There has been a growing sense of concern amongst the journalism community since media access to oil spill areas has been extremely limited. BP issues press releases and images of cleanup efforts, but this recent discovery is cause for even more concern over misinformation and filtered truth.

BP spokesman Scott Dean wrote in an e-mail to the Washington Post that BP had no malicious intent in filling in the other screens, and said that they were empty beforehand. He also said that a photographer hired by BP had done the editing himself. Dean also added:

Normally we only use Photoshop for the typical purposes of color correction and cropping. In this case they copied and pasted three ROV screen images in the original photo over three screens that were not running video feeds at the time … We’ve instructed our post-production team to refrain from doing this in the future.

BP has since removed the altered image from their site and put up the original photo. Strangely, though, in the metadata of the “original,” it says that the original image creation date was 3/6/2001, while BP says the photo was taken at the Houston Command Center on July 16, 2010.

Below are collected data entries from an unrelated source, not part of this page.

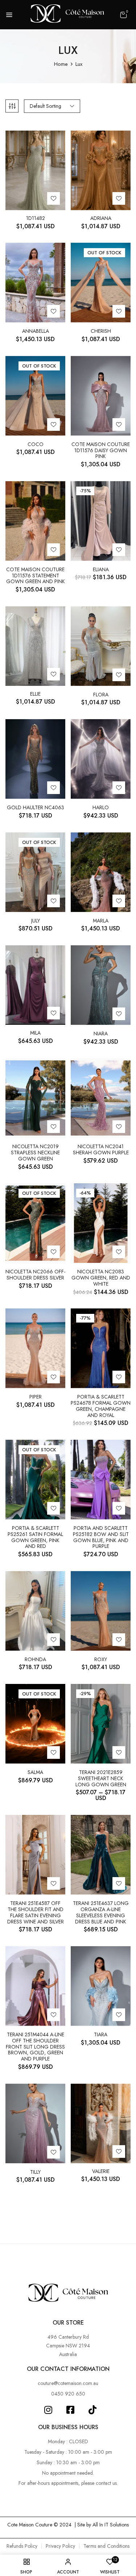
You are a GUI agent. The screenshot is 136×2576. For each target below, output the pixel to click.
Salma (35, 1772)
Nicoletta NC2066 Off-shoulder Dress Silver (35, 1275)
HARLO (100, 808)
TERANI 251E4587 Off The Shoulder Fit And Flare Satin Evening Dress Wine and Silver (35, 1912)
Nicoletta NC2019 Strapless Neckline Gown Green (35, 1152)
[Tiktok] (92, 2409)
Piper (35, 1397)
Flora (100, 695)
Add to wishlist (53, 198)
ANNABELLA (35, 331)
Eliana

However, the metadata says that the photo was taken with a Canon 1DS Mark III, which wasn’t announced until August 2007. It would have been impossible or highly improbable for a BP photographer to have had access to the camera in 2001, over six years before its actual release. It’s more likely that the date in the camera was incorrect all along.

Plus, if the same person who took the photograph was also responsible for the editing job, it’s not so surprising that he neglected to correct the time in his camera.